Please transcribe, word for word, only the lines from the one containing "Where should I" through the last line of the records below, both included, and leave out every picture.
☆ ☆ ☆ ☆ ☆ ☆ ☆
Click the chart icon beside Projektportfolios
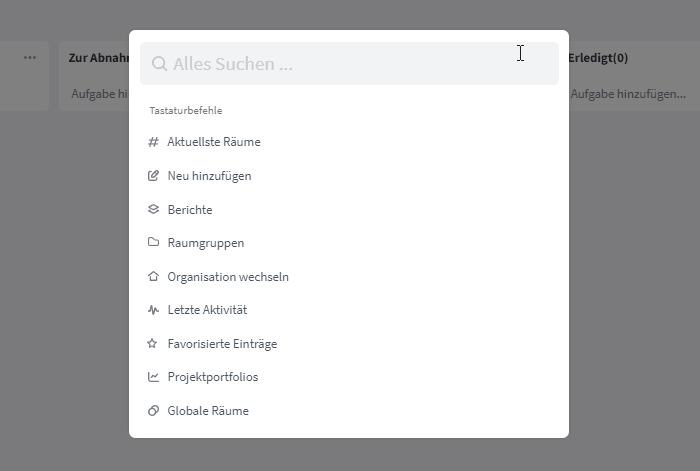(153, 377)
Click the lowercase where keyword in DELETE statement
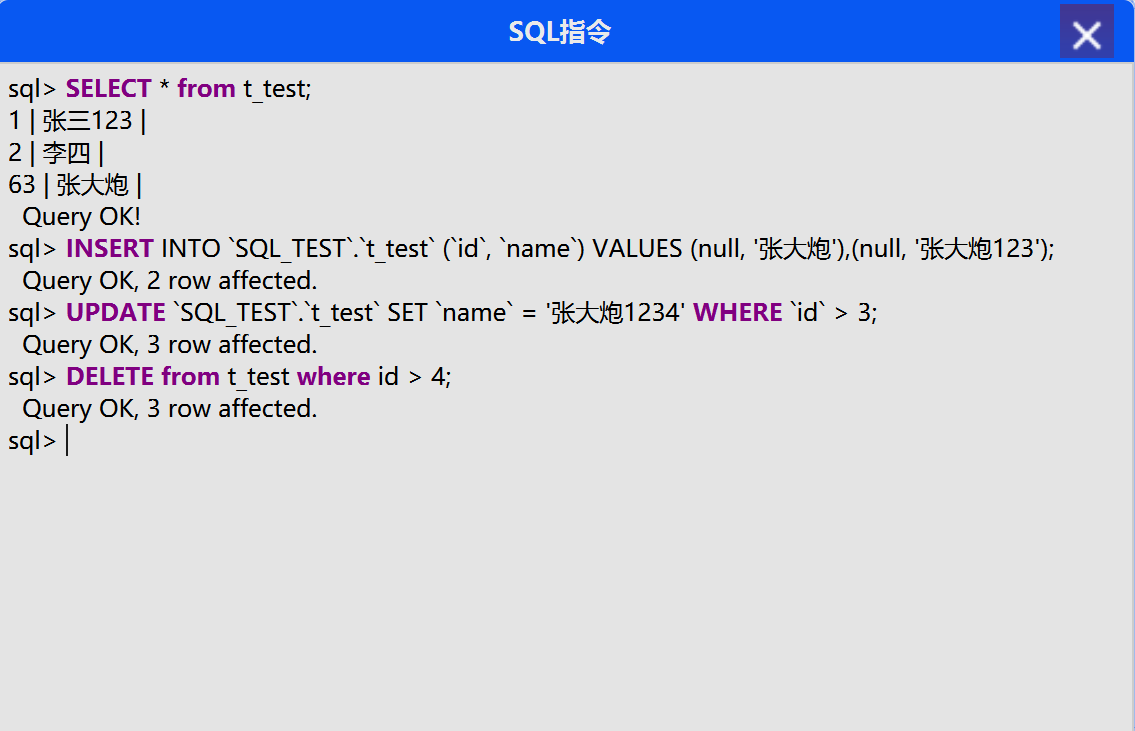Viewport: 1135px width, 731px height. point(333,377)
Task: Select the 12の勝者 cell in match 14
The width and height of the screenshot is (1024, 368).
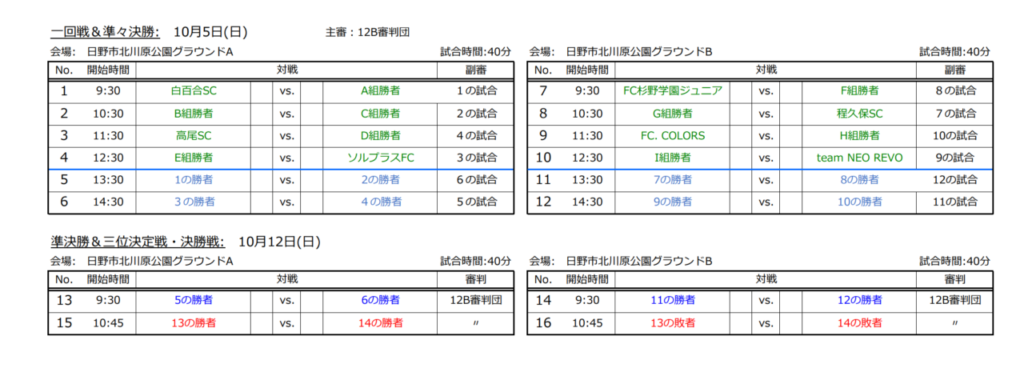Action: pyautogui.click(x=859, y=300)
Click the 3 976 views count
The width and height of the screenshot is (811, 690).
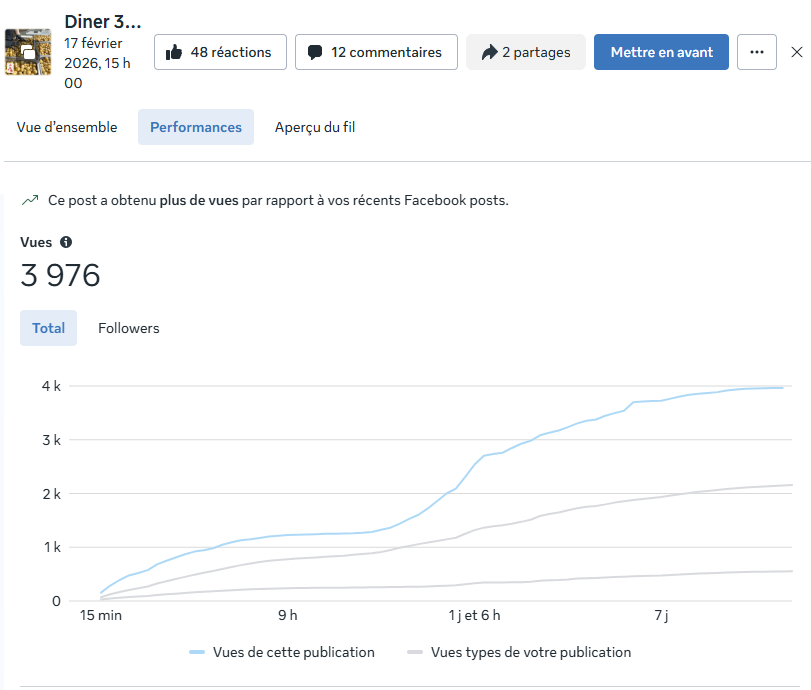(61, 276)
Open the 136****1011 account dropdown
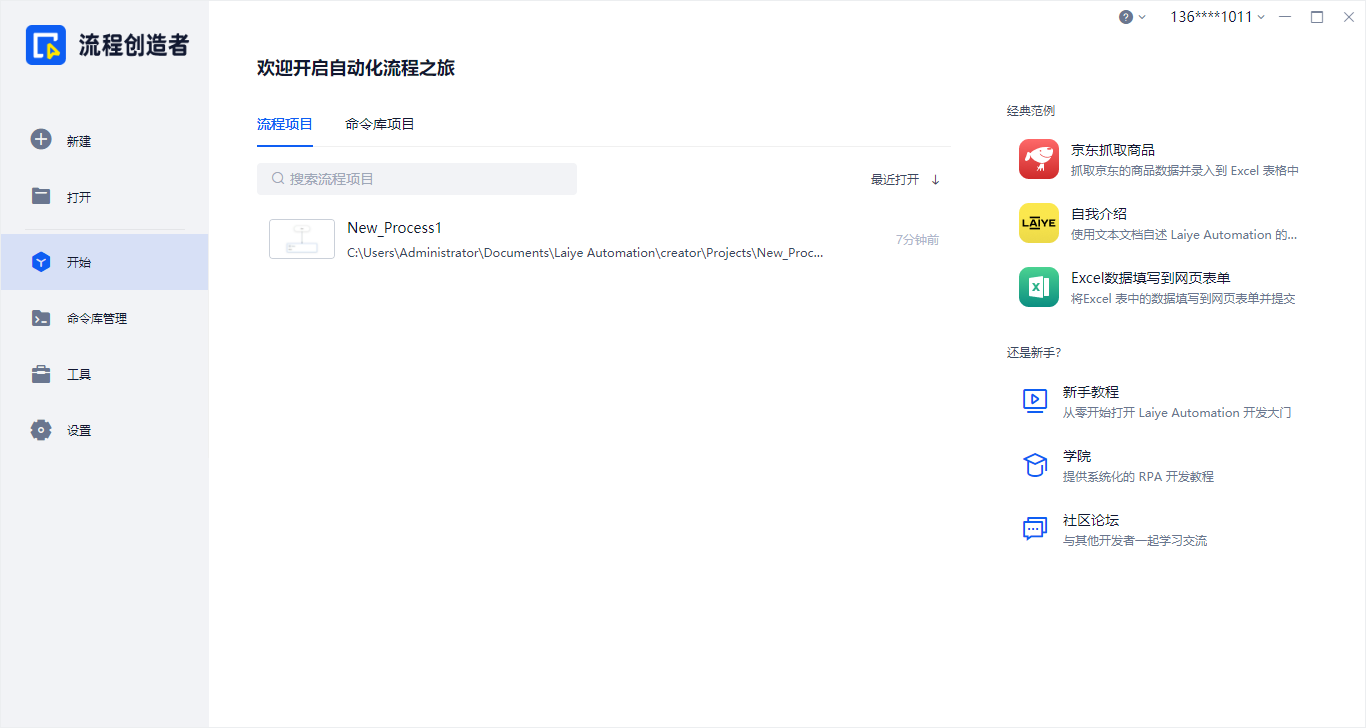This screenshot has height=728, width=1366. pyautogui.click(x=1216, y=17)
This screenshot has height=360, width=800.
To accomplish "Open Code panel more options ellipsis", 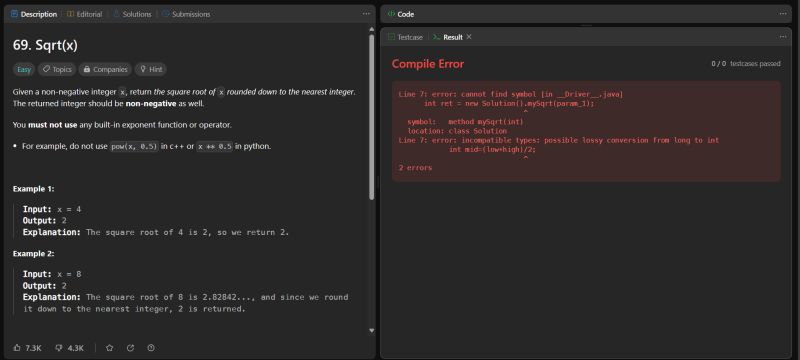I will point(783,14).
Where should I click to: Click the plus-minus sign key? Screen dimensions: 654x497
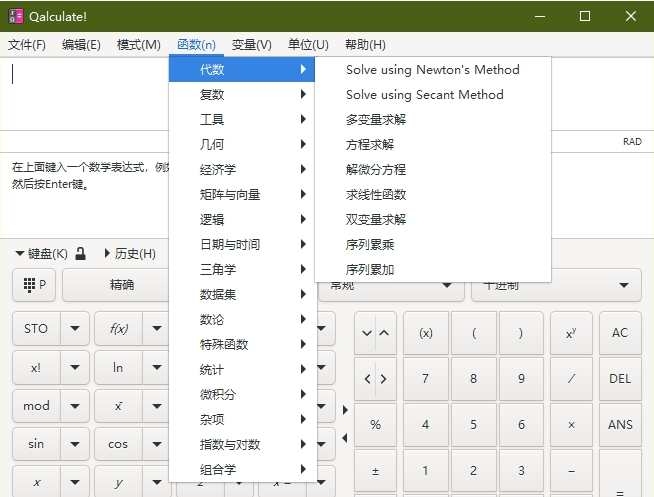(375, 470)

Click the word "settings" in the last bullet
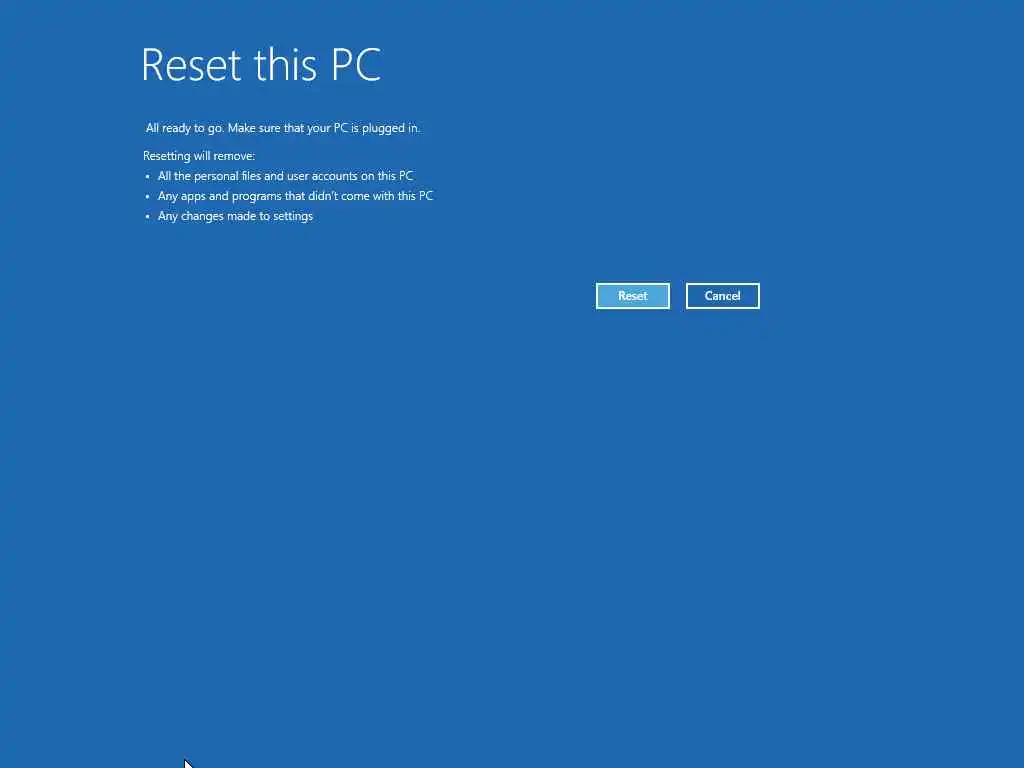coord(293,216)
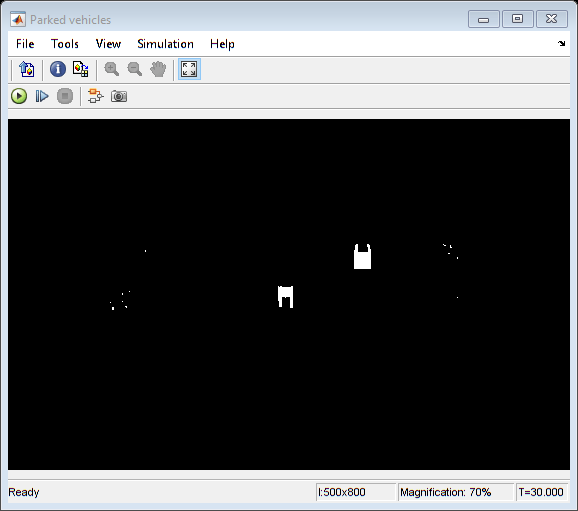Image resolution: width=578 pixels, height=511 pixels.
Task: Open the Video Information icon
Action: click(x=58, y=69)
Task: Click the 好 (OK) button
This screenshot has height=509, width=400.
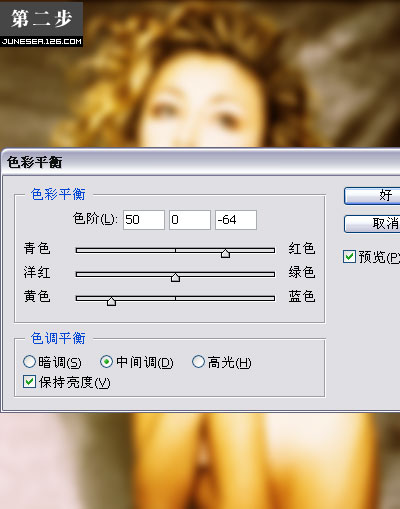Action: [372, 196]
☆ ☆ ☆ ☆ ☆ ☆ ☆
## Solution to this task:
Where should I click to: Click the plus-minus sign key? Screen dimensions: 654x497
(375, 470)

Click the word "settings" in the last bullet
coord(293,216)
Image resolution: width=578 pixels, height=511 pixels.
Task: Open the Video Information icon
Action: click(x=58, y=69)
Task: Click the 好 (OK) button
This screenshot has height=509, width=400.
Action: [372, 196]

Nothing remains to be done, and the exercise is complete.